S’exprimant lors d’une conférence de presse, le magistrat a indiqué que la lutte contre le blanchiment d’argent constitue l’une des priorités majeures de l’État ivoirien. Il a assuré que les autorités judiciaires poursuivront systématiquement les personnes impliquées dans la dissimulation, le recyclage ou l’utilisation de fonds provenant d’activités criminelles, ainsi que celles qui facilitent ces pratiques ou tentent d’en soustraire les auteurs à la justice.
«La Côte d’Ivoire n’est pas et ne sera jamais une terre d’accueil pour les capitaux criminels de tout acabit», a déclaré Aboya Jean-Claude. Il a toutefois insisté sur le fait que cette lutte sera menée dans le strict respect de l’État de droit, des droits de la défense et des garanties procédurales reconnues à toute personne poursuivie.
Le procureur a également souligné que le parquet financier entend préserver les avancées réalisées depuis octobre 2024 pour renforcer la crédibilité du système judiciaire ivoirien et améliorer la réputation du pays sur la scène internationale en matière de gouvernance financière.
Selon lui, la mission du PPEF consiste à adapter la répression de la criminalité économique aux standards internationaux intégrés dans la législation nationale. Il a rappelé que les auteurs d’infractions financières doivent être identifiés, poursuivis et traduits devant les juridictions compétentes afin de répondre de leurs actes.
Aboya Jean-Claude a par ailleurs expliqué que le blanchiment de capitaux vise à masquer l’origine illicite de fonds afin de leur conférer une apparence légale avant leur réintégration dans l’économie formelle.

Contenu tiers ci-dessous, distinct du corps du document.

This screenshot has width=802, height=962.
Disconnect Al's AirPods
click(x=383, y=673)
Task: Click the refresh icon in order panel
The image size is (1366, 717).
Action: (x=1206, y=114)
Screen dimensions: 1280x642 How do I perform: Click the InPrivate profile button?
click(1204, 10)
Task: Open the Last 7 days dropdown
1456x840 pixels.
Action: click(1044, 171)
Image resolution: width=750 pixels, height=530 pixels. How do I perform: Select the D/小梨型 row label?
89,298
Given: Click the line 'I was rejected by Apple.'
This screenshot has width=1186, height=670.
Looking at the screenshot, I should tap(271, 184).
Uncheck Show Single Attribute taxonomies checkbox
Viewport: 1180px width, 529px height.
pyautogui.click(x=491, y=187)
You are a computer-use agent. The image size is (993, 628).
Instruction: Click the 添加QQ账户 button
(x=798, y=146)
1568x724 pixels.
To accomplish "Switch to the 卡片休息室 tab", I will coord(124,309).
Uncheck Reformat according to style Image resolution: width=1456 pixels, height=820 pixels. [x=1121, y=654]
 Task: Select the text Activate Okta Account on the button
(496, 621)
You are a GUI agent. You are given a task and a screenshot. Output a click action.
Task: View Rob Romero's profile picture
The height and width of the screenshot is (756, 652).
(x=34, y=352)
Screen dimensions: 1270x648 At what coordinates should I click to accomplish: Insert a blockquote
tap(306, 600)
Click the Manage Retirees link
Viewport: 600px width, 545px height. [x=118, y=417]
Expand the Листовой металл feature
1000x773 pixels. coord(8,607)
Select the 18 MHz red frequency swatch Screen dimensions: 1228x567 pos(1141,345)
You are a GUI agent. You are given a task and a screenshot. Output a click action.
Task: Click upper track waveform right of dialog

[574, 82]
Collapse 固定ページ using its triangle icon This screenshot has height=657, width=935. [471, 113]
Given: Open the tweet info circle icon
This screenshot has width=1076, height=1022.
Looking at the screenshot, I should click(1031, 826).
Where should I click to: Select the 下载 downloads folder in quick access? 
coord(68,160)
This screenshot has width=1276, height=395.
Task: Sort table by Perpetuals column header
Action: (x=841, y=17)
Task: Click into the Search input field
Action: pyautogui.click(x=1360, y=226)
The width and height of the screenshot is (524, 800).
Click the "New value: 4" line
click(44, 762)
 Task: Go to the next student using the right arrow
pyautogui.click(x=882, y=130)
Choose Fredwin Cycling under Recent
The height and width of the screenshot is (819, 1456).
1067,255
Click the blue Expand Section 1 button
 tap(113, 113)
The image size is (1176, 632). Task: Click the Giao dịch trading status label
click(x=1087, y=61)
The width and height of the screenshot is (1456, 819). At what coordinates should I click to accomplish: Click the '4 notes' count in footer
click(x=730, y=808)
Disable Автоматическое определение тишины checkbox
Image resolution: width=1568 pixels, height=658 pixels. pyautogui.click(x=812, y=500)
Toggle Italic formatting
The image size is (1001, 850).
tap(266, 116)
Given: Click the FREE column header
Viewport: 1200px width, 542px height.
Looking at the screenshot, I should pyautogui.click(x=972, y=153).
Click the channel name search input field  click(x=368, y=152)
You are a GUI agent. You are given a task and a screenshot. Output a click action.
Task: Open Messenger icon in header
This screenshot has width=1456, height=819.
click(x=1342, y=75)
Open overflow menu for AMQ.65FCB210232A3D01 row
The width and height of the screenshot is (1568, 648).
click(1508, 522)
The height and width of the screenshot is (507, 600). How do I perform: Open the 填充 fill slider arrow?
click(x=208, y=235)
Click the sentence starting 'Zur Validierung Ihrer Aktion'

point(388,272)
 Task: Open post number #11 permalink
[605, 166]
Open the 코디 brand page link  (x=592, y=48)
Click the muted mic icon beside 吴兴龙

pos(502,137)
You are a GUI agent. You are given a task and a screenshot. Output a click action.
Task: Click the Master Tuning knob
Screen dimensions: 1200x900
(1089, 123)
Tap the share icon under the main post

Évoquant l’ordonnance du 23 novembre 2023, il a précisé que le blanchiment de capitaux autonome peut être poursuivi même sans condamnation préalable pour l’infraction d’origine, dès lors que des éléments objectifs permettent de suspecter une provenance criminelle des biens. Cette disposition, a-t-il indiqué, renforce l’efficacité de la lutte contre les montages financiers frauduleux tout en préservant les droits de la défense.